01.目覚め
残業にきちんといつも通り取り組み、きょうは珍しく家で寝れるぞ、そう思い部屋の扉を開ける。
ベッドにすぐに倒れ込み、深いため息をつく。
「ブラックすぎる」
そうつぶやき、うつぶせの状態から仰向けになろうと体を動かす。
仰向けになった瞬間すさまじい光が天井からさしてくる。
それは強い眠気を放っているようで残業の続きの私は目がすぐに閉じていった。
次に目を覚ました時には、良く分からない建物の中にいる。
まわりには私とは髪色が異なるメイド服を着た女性たち。
そして一斉に歓声を上げ始める。
目が覚めたばかりの私には痛いくらいのその声は一人の女性が私に近づいてきた瞬間止んでいく。
そして彼女は私にこういうのだ。
「私は魔術師ですわ」
「はい?」
「一緒に働きませんか?」
働くという言葉に敏感になっている私は今のこの状況よりも気になることをつい言葉にしてしまった。
しかも食い気味で。
「その職場はホワイトですか!?」
「ホワイト?」
言葉は通じるのにホワイトという意味は通じなかったみたいだ。
そして、私が今置かれている状況に不安を感じてきた。
目覚めた私はベッドに服を替えられて寝かされていた。
けれど、体に何かの異常は感じない。
「お名前を伺っても?」
「あ、三澄琥珀です」
「あら、その瞳と同じお名前なのね」
「瞳?」
よくわからないことを言われ、疑問に思っていると相手にも通じたのか鏡を渡される。
鏡に視線を移すと日本人であった私には想像のつかない瞳の色をしていた。
そう、琥珀色をしているのだ。
黄色のようなオレンジのようなそんな色をしている。
髪の色はもともと色素がうすく茶色寄りだったがここまで瞳は薄い色をしていた覚えはない。
「ここに召喚する間に何かあったのでしょう」
「しょ、召喚!?」
「はい。貴方をこの世界に召喚したのは私ですわ」
「いや、ちょっと待ってください!」
状況に理解が追い付かない。
確かに現実世界にこんなところあったらまずいけども、異世界というのも信じがたいのだが...と頭を悩ませていると突然扉が開き、がっしりとした服を着用している男性が入ってくる。

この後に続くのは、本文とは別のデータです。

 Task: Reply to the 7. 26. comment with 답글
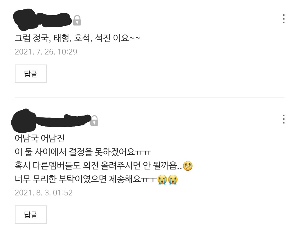[x=31, y=74]
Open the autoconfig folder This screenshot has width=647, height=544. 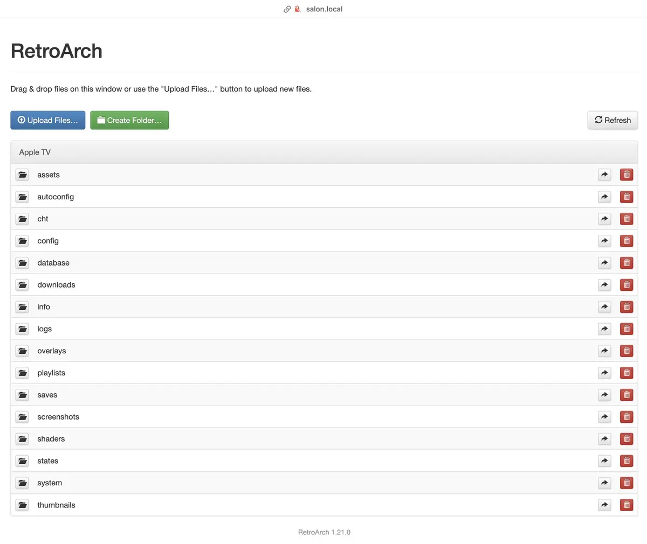pos(56,197)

そして、私の目の前に来ると素早い動きで頭を下げられる。
わけも分からずおろおろしているとあちらから言葉が聞こえた。
そして、第一声は
「申し訳ないことをした!」
「あら、国王いらすなら先におしゃって下さいと言っているのに」
「君はいつも...誰のせいだと思っているんだ!」
「あの...?」
「申し遅れた、シラグ・ラントリトと申す。」
「私はミュアリー・ラントリトですわ」
周りをもう一度見返してみると私を囲んでいるメイド服の女性達は腰を低くしている。
私は本当に違う世界に来てしまったようだ。